> SOURCE DOCUMENT:
================================

Looking ahead within the chemicals and materials industry, Grace Matthews fully expects corporate divestiture activity to continue in line with broader M&A activity. This sentiment is echoed by executives throughout the industry and buyers, both strategists in the space as well as private equity funds making platform investments continue to have success in creating value with segments other companies deem non-core. The more challenging market conditions as of late have arguably heightened the need for executives to focus on near-term value creation for shareholders, and portfolio management, in the form of divestitures, allows companies to achieve this and funnel resources to higher priorities with their organizations.

================================

> TASK TO CARRY OUT: In the passage on corporate divestitures in the chemicals and materials industry, duplicate the part that opens with the words containing "Looking ahead within" and closes with "with their organizations.".

> Dataset entries:
================================

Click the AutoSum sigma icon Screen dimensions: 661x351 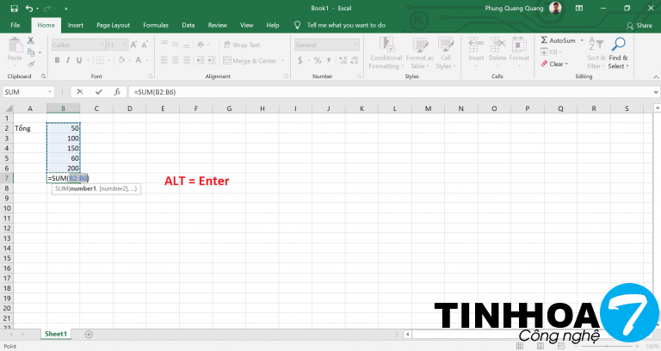[x=545, y=40]
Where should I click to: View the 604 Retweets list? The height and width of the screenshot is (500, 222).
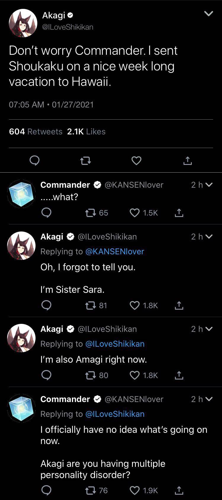(x=36, y=131)
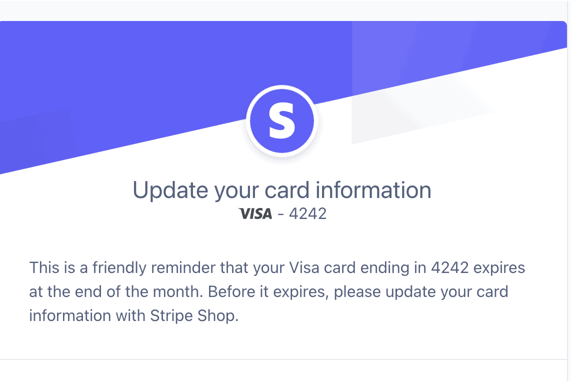Click "4242" inside the reminder paragraph
Viewport: 571px width, 381px height.
450,268
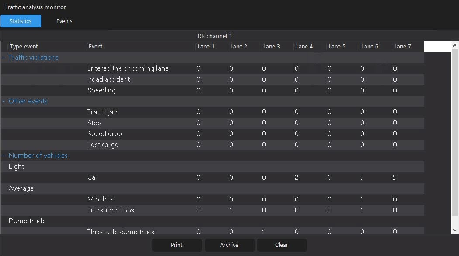This screenshot has width=459, height=256.
Task: Open the Events tab
Action: click(x=64, y=21)
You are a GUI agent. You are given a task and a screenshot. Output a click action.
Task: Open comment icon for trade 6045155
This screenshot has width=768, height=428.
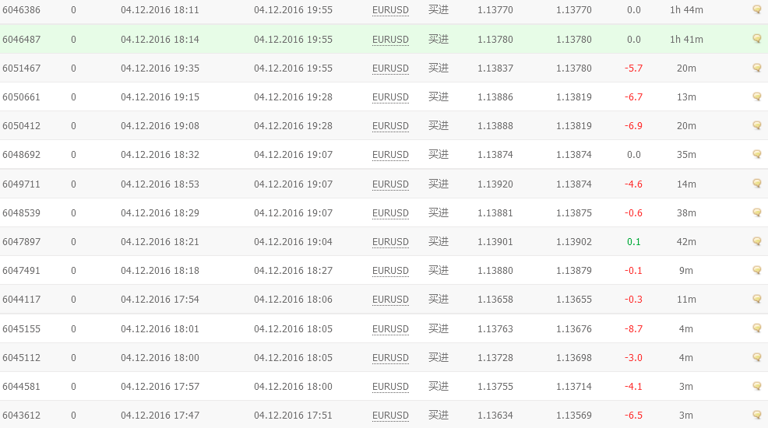[x=757, y=328]
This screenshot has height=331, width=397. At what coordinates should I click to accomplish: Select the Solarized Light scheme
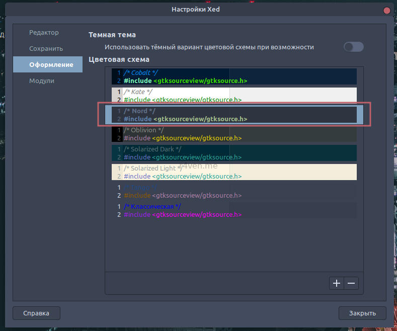pyautogui.click(x=234, y=172)
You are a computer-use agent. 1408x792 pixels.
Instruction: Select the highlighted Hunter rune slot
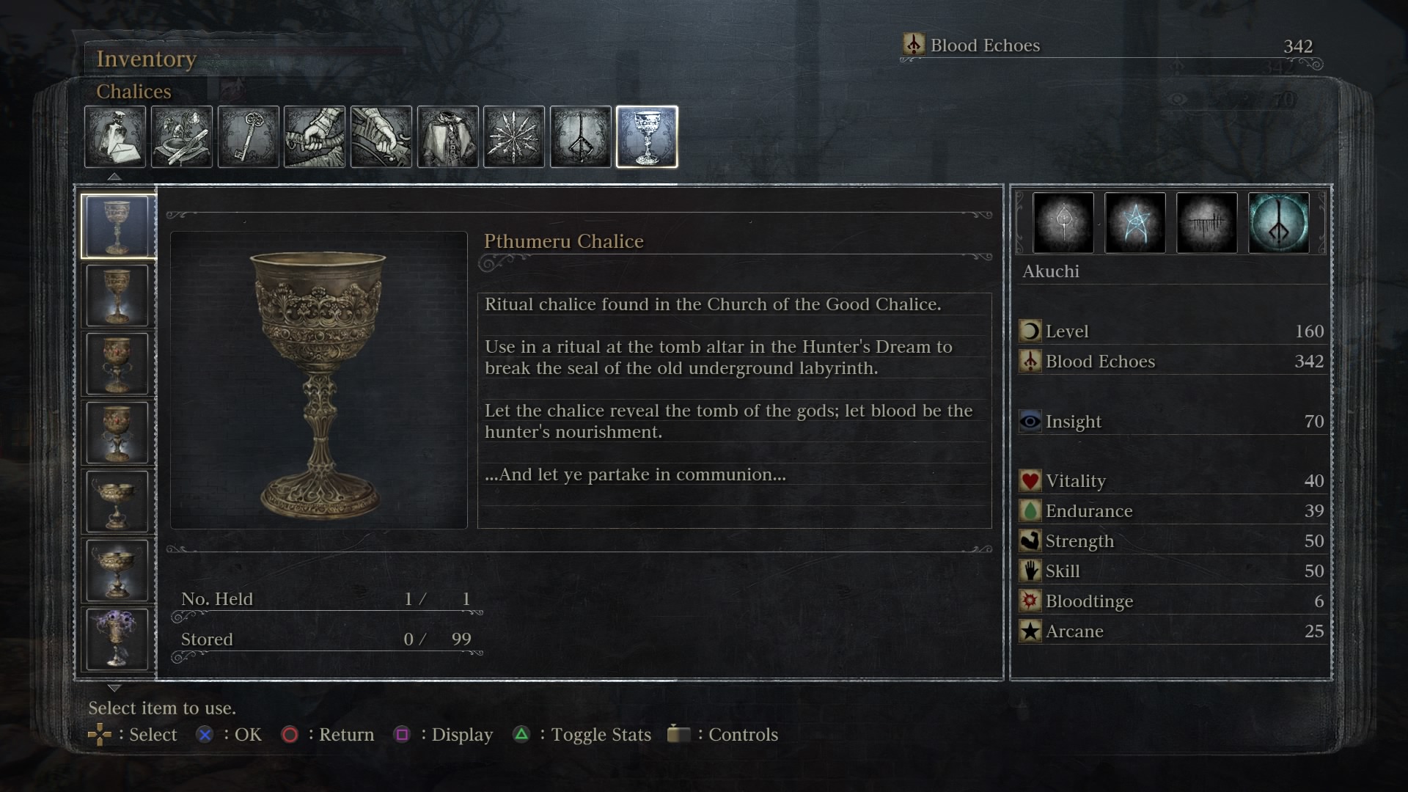pyautogui.click(x=1278, y=223)
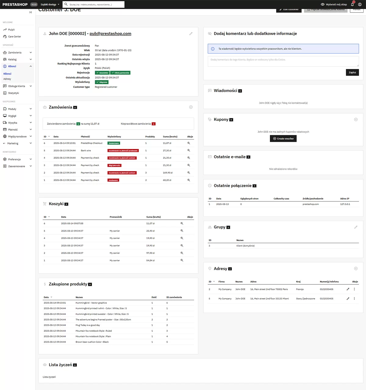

================================

> RESPONSE BOX:
Looking ahead within the chemicals and materials industry, Grace Matthews fully expects corporate divestiture activity to continue in line with broader M&A activity. This sentiment is echoed by executives throughout the industry and buyers, both strategists in the space as well as private equity funds making platform investments continue to have success in creating value with segments other companies deem non-core. The more challenging market conditions as of late have arguably heightened the need for executives to focus on near-term value creation for shareholders, and portfolio management, in the form of divestitures, allows companies to achieve this and funnel resources to higher priorities with their organizations.